What you have to do
Repeat the lines from the line with "Identify the click" to the line with "Privacy Policy (938, 1026)" in the listing below, keeping both end lines and adding nothing.

Recorded data
┌────────

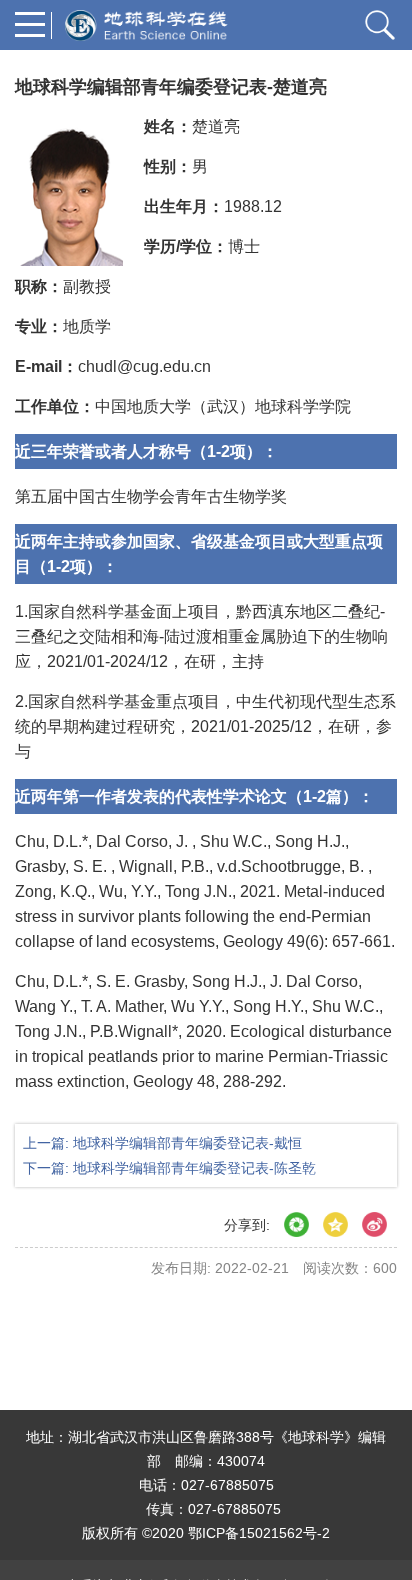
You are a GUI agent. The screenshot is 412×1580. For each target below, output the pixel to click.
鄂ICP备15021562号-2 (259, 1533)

└────────
┌────────

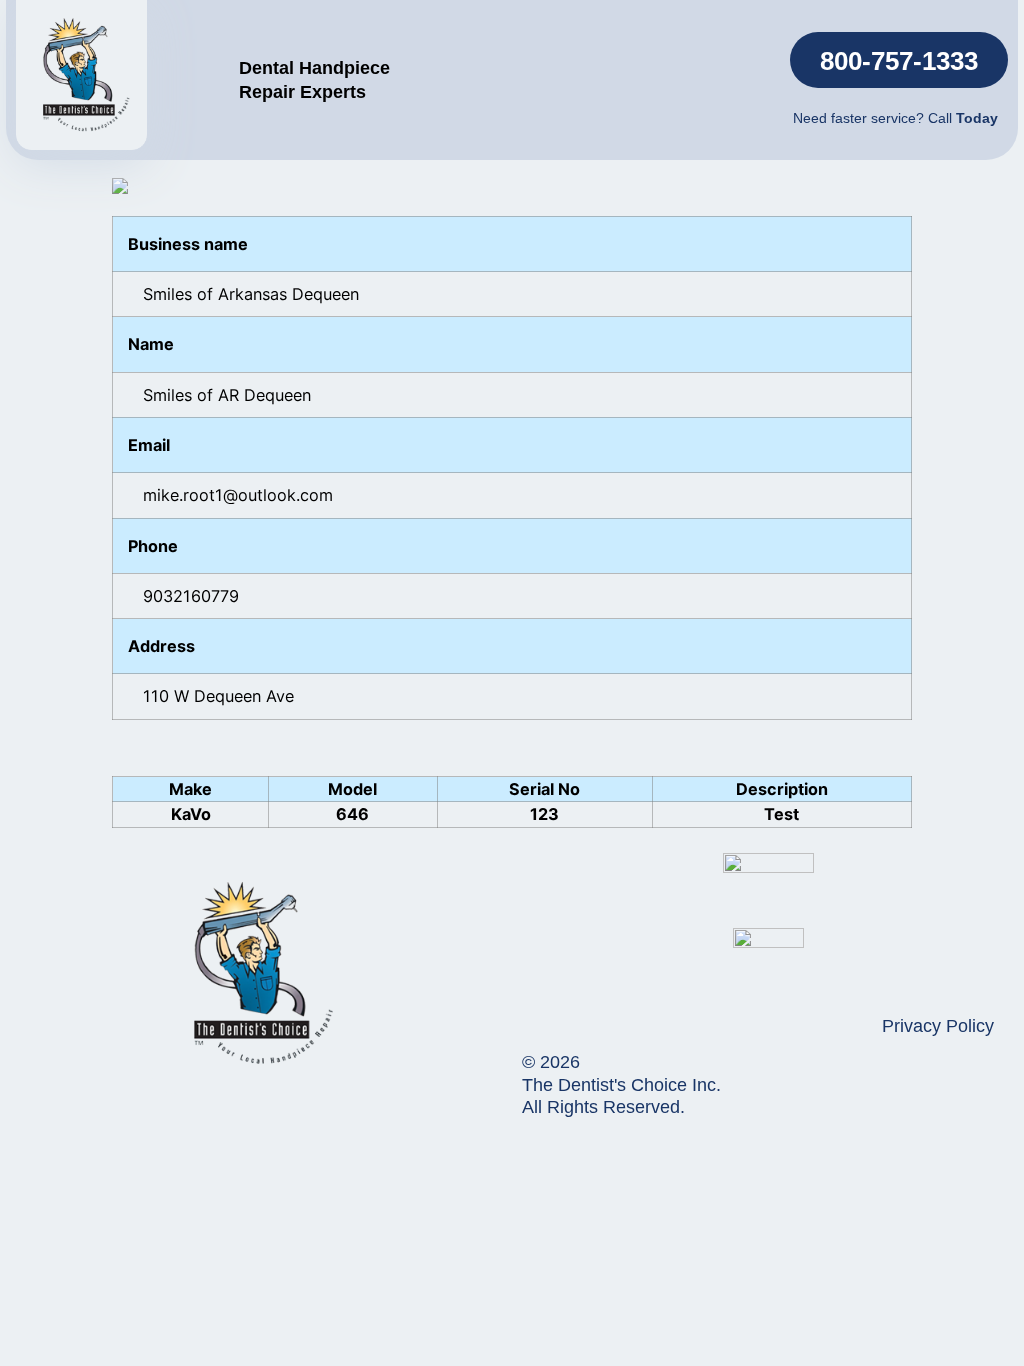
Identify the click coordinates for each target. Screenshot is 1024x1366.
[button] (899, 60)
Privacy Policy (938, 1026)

└────────

Written answer
Identify the click coordinates for each target. Screenshot is 1024x1366.
[button] (899, 60)
Privacy Policy (938, 1026)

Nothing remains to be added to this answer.